Overview

The exponential distribution can be simulated in R with rexp(n, lambda) where lambda is the rate parameter. The mean of exponential distribution is 1/lambda and the standard deviation is also 1/lambda. Set lambda = 0.2 for all of the simulations.

In this project, we are tasked two parts.

Exercise

Loading add-on package

library(ggplot2)

Set variables and seed

set.seed(1)
lambda <- 0.2
n <- 40
num_sim <- 1000 

Make samples

#exp_data <- rexp(num_sim, lambda)    #the exponential distribution
mean_data <- NULL
for (i in 1 : num_sim) mean_data= c(mean_data, mean(rexp(n, lambda)))    #The mean of exponential distribution

1. Show the sample mean and compare it to the theoretical mean of the distribution.
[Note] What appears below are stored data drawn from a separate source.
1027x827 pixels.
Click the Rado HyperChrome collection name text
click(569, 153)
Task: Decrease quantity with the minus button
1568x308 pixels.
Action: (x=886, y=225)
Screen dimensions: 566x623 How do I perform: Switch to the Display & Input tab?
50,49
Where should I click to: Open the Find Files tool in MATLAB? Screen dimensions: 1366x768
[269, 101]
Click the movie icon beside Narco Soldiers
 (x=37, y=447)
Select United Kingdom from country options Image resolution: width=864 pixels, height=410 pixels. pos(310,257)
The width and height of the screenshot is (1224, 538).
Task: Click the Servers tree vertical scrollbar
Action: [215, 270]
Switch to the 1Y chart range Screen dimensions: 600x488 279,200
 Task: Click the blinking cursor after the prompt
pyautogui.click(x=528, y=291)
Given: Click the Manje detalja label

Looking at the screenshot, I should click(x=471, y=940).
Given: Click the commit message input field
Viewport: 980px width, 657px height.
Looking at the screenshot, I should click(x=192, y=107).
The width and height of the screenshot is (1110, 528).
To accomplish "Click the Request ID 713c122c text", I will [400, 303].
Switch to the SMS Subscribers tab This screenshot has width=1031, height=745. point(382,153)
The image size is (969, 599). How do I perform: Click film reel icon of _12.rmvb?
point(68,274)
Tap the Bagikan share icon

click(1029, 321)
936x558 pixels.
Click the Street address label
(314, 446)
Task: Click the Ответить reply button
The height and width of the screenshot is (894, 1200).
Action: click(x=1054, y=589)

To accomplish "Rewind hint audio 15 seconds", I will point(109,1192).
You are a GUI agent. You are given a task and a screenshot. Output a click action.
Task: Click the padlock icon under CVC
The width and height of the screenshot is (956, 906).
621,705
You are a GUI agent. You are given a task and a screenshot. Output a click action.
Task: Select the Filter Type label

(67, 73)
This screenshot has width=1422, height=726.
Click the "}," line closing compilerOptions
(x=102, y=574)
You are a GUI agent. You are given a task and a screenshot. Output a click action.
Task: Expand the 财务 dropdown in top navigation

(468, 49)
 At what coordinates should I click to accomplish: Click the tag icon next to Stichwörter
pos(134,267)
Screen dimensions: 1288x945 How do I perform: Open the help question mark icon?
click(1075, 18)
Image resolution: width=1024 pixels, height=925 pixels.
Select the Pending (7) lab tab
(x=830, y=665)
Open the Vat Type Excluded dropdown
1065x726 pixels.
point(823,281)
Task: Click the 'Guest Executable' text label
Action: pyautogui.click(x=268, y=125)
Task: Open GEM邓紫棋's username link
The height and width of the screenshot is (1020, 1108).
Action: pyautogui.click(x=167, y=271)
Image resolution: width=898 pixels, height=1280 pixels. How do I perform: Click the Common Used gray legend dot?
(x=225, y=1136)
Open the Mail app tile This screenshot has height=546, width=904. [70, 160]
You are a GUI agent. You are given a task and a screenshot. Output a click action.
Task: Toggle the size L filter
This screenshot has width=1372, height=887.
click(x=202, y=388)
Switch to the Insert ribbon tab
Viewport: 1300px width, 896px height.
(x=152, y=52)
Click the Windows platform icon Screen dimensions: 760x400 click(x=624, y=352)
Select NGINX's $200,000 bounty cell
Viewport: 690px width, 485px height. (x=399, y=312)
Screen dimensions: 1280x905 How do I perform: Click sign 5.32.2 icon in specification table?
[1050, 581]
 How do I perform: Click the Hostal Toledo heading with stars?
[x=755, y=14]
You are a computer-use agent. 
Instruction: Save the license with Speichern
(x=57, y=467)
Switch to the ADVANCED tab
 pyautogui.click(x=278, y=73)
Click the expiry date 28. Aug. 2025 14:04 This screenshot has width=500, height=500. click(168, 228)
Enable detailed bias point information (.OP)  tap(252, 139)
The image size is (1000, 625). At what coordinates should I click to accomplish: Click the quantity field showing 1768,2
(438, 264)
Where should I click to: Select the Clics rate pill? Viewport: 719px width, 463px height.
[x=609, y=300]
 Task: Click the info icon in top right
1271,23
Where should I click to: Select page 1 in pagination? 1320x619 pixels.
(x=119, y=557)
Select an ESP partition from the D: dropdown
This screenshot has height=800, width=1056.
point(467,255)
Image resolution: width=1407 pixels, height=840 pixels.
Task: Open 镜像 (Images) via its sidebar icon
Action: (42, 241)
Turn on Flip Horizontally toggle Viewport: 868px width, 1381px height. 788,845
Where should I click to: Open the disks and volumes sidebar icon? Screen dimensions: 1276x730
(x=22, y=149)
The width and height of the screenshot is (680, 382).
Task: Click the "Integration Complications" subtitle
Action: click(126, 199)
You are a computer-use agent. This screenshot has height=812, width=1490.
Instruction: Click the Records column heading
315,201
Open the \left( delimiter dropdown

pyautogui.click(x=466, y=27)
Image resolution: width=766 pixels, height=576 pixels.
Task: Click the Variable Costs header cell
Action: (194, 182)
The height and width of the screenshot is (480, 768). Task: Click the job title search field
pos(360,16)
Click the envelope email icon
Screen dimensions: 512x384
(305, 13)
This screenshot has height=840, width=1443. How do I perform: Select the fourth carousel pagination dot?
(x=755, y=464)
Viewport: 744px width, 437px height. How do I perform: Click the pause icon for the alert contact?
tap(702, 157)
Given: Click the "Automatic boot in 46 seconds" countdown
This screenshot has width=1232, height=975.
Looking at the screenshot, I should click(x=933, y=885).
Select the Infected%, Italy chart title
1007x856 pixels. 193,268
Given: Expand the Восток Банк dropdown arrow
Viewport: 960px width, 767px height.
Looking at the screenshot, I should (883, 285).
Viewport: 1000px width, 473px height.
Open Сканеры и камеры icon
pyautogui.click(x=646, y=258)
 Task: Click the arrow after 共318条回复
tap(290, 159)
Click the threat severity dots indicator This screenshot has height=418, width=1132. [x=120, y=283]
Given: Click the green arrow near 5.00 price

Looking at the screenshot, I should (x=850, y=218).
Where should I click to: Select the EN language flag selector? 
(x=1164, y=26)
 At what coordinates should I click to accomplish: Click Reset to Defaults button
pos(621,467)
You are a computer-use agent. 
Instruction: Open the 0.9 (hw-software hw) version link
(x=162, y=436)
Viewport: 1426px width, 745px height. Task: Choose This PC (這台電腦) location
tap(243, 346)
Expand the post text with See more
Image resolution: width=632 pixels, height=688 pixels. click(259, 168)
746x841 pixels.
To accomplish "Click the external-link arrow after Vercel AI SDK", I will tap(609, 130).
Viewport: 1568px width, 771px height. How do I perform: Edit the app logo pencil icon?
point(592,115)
The mean of the exponential distribution is 4.990025.

mean(mean_data)
## [1] 4.990025

The theoretical mean is 5.

1 / lambda
## [1] 5

2. Show how variable the sample is (via variance) and compare it to the theoretical variance of the distribution.

The sample variance of mean X is 0.6111165.

var(mean_data)
## [1] 0.6111165

The theoretical variance is 0.625.

(1 / lambda ^ 2) / n
## [1] 0.625

3. Show that the distribution is approximately normal.

g <- ggplot(data = data.frame(mean_data), aes(x=mean_data))
g + geom_histogram(aes(y = ..density..), bins = 40) +
  stat_function(fun = dnorm, args = list(mean = 1 / lambda, sd = sqrt(1 / lambda ^2 / n))) +
  xlab(expression(bar(X))) +
  ggtitle("Comparison of sample distribution and theoretical")

The above figure shows the distribution of sample mean is matched with a normal distribution.